É aniversário de Nadia (Natasha Lyonne) e a melhor amiga dela, Maxine (Greta Lee), está lhe dando uma grande festa em seu próprio apartamento. Instável, fumante inveterada e ocasional usuária de drogas, Nadia está nervosa com o aniversário de 36 anos, pois a data significa que ela oficialmente viveu mais do que a mãe, que se suicidou quando Nadia era criança.
Nadia bebe e transa com um cara, Mike (Jeremy Bobb), amigo de Maxine, antes de sair da festa, perambular pela vizinhança, procurar Aveia, seu gato desaparecido, conhecer um mendigo, ser atropelada e morrer. Um segundo se passa, e Nadia está de volta ao banheiro do apartamento de Maxine, na sua festa de aniversário, de onde novamente sai e novamente morre… e mais uma vez volta ao banheiro. E de novo. E de novo.

Você deve estar pensando que já viu essa história. Talvez sim. Mas com certeza não. Boneca Russa tem a mesma premissa de filmes como O Feitiço do Tempo, de 1993, e A Morte Te Dá Parabéns, de 2017. Em Boneca Russa, entretanto, a saída é diferente – única, intelectual, original, peculiar. Não faltam adjetivos para qualificar a explicação para o fenômeno que Nadia vive e, ao mesmo tempo, somem os substantivos para explicar este mesmo fenômeno em poucas linhas.
O de morte e retorno começa a incomodar Nadia. Ela tenta investigar o que está acontecendo, tenta mudar o futuro e ajudar as pessoas ao seu redor, mas nada parece fazer sentido. Até que ela conhece, em um elevador prestes a despencar, Alan (Charlie Barnett), que também está vivendo o mesmo dia de novo e de novo depois de morrer várias vezes – o pior dia da vida dele, em que ela pede a namorada em casamento e descobre que ela a está traindo com Mike, o cara da festa no apartamento de Maxine. Juntos, Nadia e Alan terão de desvendar o mistério que os uniu e que os está prendendo a este infernal ciclo.

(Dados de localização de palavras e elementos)
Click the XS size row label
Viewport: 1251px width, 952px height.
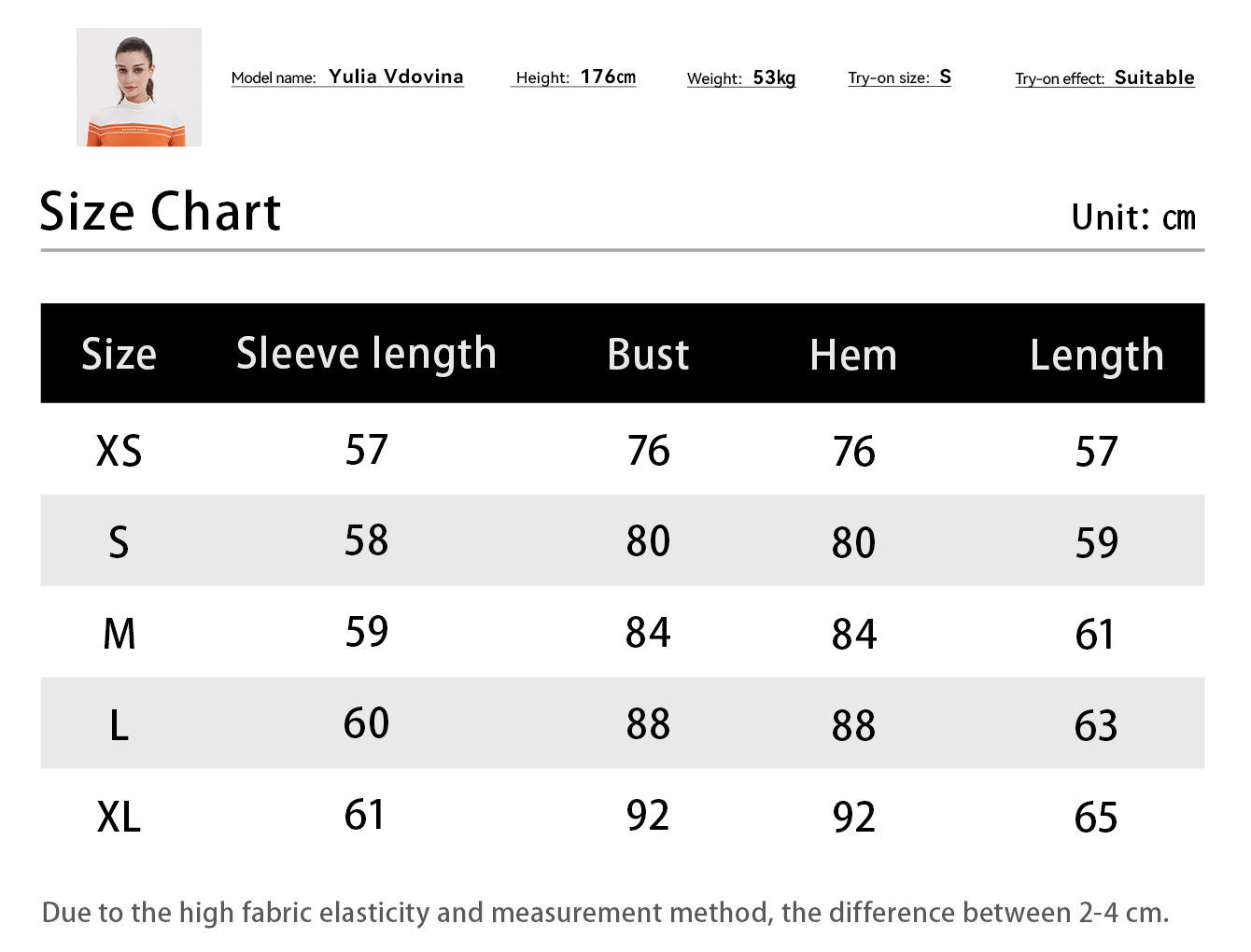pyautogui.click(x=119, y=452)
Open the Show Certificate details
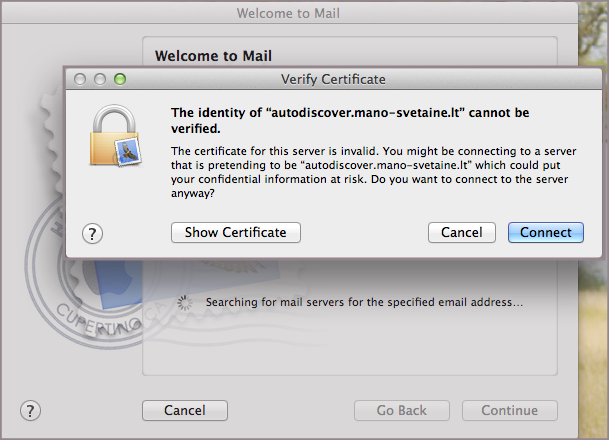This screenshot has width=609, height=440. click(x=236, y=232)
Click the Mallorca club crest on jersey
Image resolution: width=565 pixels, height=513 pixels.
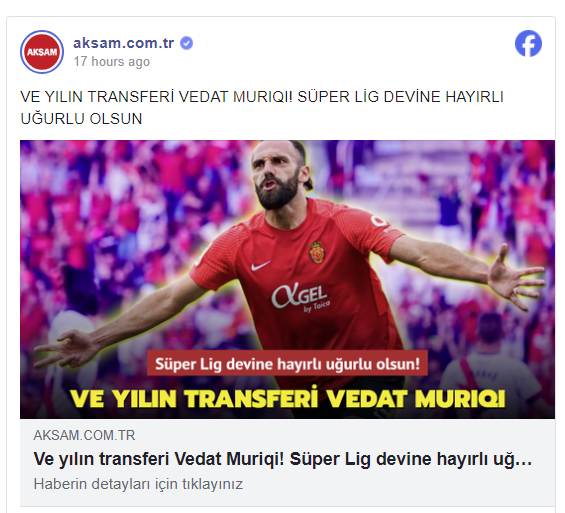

* Exercícios propostos
• A. Indique se cada afirmação concorda com o texto de referência, respondendo sim ou não e citando literalmente o trecho que decide: (i) Nadia está completando 36 anos; (ii) a festa de aniversário acontece no apartamento de Nadia; (iii) Nadia conhece Alan em um elevador.
• B. Segundo o texto de referência, com quais filmes Boneca Russa compartilha a mesma premissa?
As linhas constituem material independente do texto de referência.

* Exercícios resolvidos
• A.
(i) Sim: "Nadia está nervosa com o aniversário de 36 anos".
(ii) Não: "Nadia está de volta ao banheiro do apartamento de Maxine, na sua festa de aniversário".
(iii) Sim: "Até que ela conhece, em um elevador prestes a despencar, Alan".

• B. Com O Feitiço do Tempo, de 1993, e A Morte Te Dá Parabéns, de 2017.